**EXERCISE DETAILS**
Please copy, exactly as they appear below, the lines from the one containing "Click the k9dev.eth sender avatar" through the one containing "Click the C#".

**INPUT DATA**
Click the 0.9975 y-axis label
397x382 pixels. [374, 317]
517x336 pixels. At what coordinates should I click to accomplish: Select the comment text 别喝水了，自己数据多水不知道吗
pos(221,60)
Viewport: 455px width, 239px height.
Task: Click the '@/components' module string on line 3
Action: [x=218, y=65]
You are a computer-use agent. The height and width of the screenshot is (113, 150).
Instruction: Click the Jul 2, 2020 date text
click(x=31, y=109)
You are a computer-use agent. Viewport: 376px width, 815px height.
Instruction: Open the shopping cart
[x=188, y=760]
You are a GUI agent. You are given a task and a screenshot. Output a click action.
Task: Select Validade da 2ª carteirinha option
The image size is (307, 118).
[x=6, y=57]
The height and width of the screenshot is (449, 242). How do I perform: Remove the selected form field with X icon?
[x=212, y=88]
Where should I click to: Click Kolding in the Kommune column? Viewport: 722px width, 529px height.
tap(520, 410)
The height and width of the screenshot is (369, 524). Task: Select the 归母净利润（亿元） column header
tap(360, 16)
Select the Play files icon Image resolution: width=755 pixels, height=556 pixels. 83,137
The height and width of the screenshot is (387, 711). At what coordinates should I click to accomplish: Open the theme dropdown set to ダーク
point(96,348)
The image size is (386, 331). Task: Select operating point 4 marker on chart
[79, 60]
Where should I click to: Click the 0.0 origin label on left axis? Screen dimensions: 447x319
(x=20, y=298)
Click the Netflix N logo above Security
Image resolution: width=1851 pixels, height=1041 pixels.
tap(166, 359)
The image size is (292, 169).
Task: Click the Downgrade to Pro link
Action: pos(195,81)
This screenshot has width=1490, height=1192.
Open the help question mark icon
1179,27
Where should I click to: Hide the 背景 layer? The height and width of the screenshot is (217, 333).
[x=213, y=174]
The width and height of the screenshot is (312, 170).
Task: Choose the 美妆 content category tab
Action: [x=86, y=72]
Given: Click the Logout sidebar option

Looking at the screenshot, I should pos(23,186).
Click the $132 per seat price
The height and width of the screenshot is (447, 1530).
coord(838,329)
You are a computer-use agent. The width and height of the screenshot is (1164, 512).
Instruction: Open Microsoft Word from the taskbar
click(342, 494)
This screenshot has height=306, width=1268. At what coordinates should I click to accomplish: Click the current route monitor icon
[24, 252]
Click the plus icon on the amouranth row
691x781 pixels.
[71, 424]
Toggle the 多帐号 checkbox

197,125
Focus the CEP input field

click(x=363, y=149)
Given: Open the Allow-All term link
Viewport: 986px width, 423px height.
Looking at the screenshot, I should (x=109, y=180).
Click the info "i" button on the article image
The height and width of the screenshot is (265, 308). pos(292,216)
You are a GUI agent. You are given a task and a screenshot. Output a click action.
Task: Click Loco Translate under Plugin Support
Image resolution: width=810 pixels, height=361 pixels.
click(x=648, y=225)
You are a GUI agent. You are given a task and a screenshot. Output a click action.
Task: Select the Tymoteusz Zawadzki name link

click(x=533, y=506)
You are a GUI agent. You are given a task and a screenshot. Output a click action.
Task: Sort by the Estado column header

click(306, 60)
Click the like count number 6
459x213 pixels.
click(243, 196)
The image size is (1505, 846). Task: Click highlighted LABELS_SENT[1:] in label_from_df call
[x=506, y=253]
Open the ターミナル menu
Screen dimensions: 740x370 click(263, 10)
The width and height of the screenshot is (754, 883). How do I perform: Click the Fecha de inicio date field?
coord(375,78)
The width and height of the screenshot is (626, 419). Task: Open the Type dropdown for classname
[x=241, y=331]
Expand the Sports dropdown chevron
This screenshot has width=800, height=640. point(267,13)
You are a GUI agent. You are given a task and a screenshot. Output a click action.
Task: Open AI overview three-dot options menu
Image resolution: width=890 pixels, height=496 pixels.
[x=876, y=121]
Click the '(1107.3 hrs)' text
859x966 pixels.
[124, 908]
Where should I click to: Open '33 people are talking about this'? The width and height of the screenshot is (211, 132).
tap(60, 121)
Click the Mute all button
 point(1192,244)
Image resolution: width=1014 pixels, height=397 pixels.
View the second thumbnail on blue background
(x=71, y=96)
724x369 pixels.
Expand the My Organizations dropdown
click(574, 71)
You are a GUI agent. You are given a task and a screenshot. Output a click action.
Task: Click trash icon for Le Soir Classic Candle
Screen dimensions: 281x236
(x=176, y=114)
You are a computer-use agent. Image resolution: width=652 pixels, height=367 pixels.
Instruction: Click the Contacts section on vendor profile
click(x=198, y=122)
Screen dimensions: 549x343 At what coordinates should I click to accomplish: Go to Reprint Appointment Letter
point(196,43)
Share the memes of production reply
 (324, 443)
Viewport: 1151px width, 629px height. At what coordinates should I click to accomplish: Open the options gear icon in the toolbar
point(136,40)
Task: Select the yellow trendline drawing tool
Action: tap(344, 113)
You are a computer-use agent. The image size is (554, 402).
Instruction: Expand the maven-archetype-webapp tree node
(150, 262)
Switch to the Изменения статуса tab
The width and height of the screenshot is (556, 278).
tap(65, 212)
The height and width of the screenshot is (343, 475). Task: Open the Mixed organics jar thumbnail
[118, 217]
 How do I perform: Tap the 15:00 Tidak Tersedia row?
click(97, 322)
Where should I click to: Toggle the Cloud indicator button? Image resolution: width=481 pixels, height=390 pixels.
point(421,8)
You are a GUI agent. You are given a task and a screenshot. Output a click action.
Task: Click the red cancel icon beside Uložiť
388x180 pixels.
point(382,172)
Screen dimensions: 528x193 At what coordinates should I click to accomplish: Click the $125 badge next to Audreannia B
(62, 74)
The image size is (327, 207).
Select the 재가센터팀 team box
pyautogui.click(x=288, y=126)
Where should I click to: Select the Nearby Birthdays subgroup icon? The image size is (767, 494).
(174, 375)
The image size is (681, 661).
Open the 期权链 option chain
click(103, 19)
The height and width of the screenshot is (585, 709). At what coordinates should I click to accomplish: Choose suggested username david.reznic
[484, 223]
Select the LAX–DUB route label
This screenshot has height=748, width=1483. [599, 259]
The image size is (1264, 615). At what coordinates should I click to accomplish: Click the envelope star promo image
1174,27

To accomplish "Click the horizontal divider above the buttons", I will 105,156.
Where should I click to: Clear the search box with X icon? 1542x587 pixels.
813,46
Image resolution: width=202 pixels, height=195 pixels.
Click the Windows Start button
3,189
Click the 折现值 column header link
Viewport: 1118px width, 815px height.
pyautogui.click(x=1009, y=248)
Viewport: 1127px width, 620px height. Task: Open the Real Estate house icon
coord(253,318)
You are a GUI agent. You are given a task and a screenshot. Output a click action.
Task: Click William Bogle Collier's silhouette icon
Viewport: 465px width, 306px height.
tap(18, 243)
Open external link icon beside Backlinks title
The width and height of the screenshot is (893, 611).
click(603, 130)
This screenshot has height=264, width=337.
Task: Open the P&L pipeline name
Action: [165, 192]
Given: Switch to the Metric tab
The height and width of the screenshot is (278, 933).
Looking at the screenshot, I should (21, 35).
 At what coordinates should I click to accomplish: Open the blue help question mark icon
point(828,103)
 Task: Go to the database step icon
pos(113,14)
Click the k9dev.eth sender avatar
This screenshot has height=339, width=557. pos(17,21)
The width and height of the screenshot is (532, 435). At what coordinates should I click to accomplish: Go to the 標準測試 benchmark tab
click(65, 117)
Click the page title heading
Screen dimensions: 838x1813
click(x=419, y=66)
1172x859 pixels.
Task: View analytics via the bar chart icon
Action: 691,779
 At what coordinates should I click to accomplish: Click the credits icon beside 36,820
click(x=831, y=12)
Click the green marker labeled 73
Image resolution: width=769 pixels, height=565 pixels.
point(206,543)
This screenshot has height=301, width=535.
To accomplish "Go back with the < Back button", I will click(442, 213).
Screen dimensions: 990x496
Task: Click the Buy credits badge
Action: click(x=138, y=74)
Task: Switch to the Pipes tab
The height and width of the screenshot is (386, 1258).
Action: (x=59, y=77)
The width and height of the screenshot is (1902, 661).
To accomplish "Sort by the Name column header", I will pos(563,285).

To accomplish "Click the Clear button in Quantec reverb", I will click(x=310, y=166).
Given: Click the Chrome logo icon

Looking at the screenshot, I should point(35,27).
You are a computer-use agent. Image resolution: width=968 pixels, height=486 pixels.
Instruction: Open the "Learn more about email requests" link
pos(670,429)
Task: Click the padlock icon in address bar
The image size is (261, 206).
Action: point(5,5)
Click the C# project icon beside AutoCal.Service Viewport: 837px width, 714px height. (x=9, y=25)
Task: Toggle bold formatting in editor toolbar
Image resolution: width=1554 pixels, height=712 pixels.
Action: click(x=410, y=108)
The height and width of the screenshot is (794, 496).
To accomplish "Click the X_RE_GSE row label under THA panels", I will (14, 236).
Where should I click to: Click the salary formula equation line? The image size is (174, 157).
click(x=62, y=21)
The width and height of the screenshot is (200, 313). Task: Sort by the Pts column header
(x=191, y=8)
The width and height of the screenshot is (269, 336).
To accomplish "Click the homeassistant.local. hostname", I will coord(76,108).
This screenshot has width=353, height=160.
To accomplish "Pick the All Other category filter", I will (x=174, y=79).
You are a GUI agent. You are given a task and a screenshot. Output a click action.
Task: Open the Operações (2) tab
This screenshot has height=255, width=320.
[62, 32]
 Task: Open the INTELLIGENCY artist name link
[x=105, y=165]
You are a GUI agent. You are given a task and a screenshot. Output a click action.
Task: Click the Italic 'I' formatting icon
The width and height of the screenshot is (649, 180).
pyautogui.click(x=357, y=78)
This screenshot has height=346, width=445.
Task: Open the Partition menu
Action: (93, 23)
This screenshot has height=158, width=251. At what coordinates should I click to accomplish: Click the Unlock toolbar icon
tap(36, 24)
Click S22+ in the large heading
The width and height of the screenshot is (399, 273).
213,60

**RESPONSE BELOW**
Click the k9dev.eth sender avatar
This screenshot has height=339, width=557. pos(17,21)
The width and height of the screenshot is (532, 435). At what coordinates should I click to accomplish: Go to the 標準測試 benchmark tab
click(65, 117)
Click the page title heading
Screen dimensions: 838x1813
click(x=419, y=66)
1172x859 pixels.
Task: View analytics via the bar chart icon
Action: 691,779
 At what coordinates should I click to accomplish: Click the credits icon beside 36,820
click(x=831, y=12)
Click the green marker labeled 73
Image resolution: width=769 pixels, height=565 pixels.
point(206,543)
This screenshot has height=301, width=535.
To accomplish "Go back with the < Back button", I will click(442, 213).
Screen dimensions: 990x496
Task: Click the Buy credits badge
Action: click(x=138, y=74)
Task: Switch to the Pipes tab
The height and width of the screenshot is (386, 1258).
Action: (x=59, y=77)
The width and height of the screenshot is (1902, 661).
To accomplish "Sort by the Name column header", I will pos(563,285).

To accomplish "Click the Clear button in Quantec reverb", I will click(x=310, y=166).
Given: Click the Chrome logo icon

Looking at the screenshot, I should point(35,27).
You are a computer-use agent. Image resolution: width=968 pixels, height=486 pixels.
Instruction: Open the "Learn more about email requests" link
pos(670,429)
Task: Click the padlock icon in address bar
The image size is (261, 206).
Action: point(5,5)
Click the C# project icon beside AutoCal.Service Viewport: 837px width, 714px height. (x=9, y=25)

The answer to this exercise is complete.